→ **SET EXERCISE**: Rewrite the items from the start through the line containing "coord(42,66)", replacing "GUI agent" with "graphical interface agent" and leaving everything else the same.

##############################

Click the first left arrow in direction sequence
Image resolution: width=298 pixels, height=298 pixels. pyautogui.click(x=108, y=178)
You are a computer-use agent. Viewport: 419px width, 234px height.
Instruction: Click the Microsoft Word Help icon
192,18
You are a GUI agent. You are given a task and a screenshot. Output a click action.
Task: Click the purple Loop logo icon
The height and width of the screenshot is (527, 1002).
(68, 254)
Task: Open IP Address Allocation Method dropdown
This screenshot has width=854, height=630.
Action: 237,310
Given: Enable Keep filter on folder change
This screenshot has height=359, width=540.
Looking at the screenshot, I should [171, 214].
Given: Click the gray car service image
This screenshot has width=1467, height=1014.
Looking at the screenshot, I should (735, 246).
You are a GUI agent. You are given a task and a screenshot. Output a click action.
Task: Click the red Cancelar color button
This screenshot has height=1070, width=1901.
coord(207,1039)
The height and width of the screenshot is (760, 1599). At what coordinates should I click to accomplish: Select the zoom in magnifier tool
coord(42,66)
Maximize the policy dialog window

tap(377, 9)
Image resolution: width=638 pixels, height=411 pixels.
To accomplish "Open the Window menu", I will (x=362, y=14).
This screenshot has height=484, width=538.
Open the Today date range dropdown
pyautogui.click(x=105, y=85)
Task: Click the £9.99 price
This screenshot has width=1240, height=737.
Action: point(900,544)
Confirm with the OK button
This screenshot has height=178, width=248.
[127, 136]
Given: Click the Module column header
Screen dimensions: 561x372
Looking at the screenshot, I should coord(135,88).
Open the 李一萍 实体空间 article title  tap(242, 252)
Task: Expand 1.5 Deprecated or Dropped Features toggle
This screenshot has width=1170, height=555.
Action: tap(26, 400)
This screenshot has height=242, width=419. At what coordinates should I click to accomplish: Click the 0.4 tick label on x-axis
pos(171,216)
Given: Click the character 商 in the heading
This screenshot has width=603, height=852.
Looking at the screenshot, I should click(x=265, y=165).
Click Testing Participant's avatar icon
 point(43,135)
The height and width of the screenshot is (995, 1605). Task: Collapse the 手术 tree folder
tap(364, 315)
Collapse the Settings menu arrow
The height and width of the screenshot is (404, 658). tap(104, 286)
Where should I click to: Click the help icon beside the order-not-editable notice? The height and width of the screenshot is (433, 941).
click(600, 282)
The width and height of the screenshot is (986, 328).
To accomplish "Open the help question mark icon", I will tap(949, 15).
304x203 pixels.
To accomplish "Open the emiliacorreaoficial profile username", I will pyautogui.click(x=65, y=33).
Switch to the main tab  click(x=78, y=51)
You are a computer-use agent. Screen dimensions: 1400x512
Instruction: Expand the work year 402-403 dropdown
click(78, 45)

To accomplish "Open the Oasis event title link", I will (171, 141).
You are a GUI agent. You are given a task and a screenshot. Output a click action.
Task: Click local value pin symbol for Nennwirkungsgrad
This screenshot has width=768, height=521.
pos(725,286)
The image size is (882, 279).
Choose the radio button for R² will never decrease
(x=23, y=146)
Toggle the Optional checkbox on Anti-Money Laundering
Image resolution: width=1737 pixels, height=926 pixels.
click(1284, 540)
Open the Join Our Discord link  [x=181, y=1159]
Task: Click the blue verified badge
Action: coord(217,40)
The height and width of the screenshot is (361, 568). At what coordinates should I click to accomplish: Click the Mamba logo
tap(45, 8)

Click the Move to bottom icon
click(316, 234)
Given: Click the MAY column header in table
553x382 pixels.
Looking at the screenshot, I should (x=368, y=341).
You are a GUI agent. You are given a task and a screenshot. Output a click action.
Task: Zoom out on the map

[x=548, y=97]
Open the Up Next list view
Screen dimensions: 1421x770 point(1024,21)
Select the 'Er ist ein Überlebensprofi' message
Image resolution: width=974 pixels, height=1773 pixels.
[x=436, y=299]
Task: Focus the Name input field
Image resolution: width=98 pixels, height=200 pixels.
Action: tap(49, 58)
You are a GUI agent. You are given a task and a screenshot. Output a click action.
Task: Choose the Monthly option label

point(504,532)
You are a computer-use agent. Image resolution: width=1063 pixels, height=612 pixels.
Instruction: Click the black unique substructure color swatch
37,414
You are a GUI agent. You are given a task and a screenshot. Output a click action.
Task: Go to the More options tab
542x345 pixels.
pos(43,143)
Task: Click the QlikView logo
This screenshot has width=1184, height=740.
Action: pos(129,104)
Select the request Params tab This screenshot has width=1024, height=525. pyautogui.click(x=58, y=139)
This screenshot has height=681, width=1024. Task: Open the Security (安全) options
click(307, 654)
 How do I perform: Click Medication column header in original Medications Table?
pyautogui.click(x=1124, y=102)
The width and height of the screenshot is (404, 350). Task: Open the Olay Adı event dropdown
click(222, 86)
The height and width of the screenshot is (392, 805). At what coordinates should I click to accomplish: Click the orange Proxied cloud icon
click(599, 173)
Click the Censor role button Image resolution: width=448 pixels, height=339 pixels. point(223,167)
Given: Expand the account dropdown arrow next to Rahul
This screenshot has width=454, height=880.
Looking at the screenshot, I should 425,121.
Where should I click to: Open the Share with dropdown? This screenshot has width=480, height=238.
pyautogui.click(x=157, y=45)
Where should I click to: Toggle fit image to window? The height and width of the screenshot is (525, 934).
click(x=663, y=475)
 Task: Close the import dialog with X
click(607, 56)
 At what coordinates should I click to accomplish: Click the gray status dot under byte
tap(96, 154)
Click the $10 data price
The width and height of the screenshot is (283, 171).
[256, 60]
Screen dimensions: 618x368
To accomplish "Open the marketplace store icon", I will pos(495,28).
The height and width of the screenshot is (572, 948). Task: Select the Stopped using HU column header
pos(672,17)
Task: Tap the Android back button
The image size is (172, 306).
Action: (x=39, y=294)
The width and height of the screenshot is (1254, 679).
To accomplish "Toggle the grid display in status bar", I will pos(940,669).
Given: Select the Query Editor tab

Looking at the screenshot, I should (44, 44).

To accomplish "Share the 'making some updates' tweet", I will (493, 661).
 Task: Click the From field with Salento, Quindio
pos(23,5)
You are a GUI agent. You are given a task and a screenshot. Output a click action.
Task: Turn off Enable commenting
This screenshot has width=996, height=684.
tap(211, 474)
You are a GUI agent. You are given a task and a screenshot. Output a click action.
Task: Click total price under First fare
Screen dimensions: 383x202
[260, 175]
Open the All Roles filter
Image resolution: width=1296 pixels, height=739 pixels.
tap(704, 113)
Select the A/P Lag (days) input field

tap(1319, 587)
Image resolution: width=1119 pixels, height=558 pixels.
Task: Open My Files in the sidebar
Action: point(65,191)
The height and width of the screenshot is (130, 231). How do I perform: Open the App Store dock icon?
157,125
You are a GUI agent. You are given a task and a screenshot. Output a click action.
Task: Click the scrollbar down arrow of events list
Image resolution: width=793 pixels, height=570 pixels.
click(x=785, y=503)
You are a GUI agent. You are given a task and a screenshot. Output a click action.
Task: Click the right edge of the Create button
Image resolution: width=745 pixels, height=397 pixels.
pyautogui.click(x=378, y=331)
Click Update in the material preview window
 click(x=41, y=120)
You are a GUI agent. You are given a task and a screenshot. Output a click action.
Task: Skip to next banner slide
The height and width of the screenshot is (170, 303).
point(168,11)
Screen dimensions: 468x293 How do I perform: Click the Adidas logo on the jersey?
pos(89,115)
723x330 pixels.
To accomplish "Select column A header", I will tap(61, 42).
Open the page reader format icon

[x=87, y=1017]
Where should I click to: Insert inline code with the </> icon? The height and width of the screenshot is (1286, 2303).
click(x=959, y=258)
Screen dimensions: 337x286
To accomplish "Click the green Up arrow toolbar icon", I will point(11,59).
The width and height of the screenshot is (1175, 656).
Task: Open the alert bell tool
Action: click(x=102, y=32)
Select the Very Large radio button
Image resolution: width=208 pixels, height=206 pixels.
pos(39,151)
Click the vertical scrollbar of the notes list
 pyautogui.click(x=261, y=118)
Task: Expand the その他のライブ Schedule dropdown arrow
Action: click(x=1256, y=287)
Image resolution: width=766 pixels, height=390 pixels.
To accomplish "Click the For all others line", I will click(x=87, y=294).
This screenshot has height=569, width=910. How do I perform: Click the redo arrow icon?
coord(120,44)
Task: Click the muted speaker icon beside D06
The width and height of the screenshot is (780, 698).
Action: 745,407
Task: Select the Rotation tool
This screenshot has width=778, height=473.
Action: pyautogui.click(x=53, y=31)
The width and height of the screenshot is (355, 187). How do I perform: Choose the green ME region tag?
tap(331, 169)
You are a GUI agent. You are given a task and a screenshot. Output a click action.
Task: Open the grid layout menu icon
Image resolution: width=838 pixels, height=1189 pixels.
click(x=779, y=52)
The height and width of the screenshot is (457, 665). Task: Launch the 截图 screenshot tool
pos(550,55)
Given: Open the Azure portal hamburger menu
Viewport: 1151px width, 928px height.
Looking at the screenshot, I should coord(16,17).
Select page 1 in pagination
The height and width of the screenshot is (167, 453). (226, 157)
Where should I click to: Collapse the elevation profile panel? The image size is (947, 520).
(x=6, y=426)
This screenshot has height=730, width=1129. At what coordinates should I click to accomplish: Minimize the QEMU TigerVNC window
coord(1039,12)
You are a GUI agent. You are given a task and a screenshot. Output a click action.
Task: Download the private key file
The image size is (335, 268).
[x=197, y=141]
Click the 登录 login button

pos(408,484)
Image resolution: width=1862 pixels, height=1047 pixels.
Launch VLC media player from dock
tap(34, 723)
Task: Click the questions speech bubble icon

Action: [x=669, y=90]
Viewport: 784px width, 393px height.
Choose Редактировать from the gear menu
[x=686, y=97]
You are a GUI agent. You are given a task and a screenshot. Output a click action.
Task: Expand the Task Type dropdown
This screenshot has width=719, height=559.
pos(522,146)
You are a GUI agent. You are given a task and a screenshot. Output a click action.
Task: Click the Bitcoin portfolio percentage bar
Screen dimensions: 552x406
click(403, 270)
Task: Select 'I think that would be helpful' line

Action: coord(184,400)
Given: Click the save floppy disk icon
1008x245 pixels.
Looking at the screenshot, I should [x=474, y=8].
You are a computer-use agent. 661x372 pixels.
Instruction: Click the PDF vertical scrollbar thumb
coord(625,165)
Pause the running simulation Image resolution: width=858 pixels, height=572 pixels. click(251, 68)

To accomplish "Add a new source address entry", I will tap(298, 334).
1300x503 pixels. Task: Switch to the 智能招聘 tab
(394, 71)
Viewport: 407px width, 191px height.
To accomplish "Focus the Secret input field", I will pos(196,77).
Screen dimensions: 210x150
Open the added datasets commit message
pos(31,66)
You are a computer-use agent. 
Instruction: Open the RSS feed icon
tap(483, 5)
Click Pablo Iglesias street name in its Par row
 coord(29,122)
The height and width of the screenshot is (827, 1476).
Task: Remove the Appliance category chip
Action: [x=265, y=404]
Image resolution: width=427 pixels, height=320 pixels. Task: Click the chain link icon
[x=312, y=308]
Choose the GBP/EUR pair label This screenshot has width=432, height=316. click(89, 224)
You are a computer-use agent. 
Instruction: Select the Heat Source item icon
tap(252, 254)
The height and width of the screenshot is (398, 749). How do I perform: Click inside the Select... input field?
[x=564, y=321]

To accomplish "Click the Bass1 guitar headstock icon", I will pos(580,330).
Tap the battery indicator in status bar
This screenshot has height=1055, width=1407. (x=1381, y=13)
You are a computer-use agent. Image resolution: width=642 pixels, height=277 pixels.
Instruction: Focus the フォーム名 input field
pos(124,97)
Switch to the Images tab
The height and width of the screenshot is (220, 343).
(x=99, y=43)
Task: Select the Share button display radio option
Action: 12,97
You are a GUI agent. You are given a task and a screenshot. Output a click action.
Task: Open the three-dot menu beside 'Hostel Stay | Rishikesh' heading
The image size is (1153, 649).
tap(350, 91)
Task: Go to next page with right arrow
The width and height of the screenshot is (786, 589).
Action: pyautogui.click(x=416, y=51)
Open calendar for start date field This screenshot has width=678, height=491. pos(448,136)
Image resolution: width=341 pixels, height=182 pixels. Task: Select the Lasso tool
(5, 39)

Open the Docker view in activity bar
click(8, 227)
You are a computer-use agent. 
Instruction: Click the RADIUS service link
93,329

##############################

→ **EXERCISE SOLUTION**:
Click the first left arrow in direction sequence
Image resolution: width=298 pixels, height=298 pixels. pyautogui.click(x=108, y=178)
You are a computer-use agent. Viewport: 419px width, 234px height.
Instruction: Click the Microsoft Word Help icon
192,18
You are a graphical interface agent. You are given a task and a screenshot. Output a click action.
Task: Click the purple Loop logo icon
The height and width of the screenshot is (527, 1002).
(68, 254)
Task: Open IP Address Allocation Method dropdown
This screenshot has width=854, height=630.
Action: 237,310
Given: Enable Keep filter on folder change
This screenshot has height=359, width=540.
Looking at the screenshot, I should [171, 214].
Given: Click the gray car service image
This screenshot has width=1467, height=1014.
Looking at the screenshot, I should (735, 246).
You are a graphical interface agent. You are given a task and a screenshot. Output a click action.
Task: Click the red Cancelar color button
This screenshot has height=1070, width=1901.
coord(207,1039)
The height and width of the screenshot is (760, 1599). At what coordinates should I click to accomplish: Select the zoom in magnifier tool
coord(42,66)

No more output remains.